* begin RECORD EXTRACTS *
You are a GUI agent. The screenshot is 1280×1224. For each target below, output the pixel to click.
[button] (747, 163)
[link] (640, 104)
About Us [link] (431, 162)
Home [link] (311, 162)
* end RECORD EXTRACTS *
Copy the records above, swapping every "link" for "hyperlink" and leaving the rest untouched.

You are a GUI agent. The screenshot is 1280×1224. For each target below, output the pixel to click.
[button] (747, 163)
[hyperlink] (640, 104)
About Us [hyperlink] (431, 162)
Home [hyperlink] (311, 162)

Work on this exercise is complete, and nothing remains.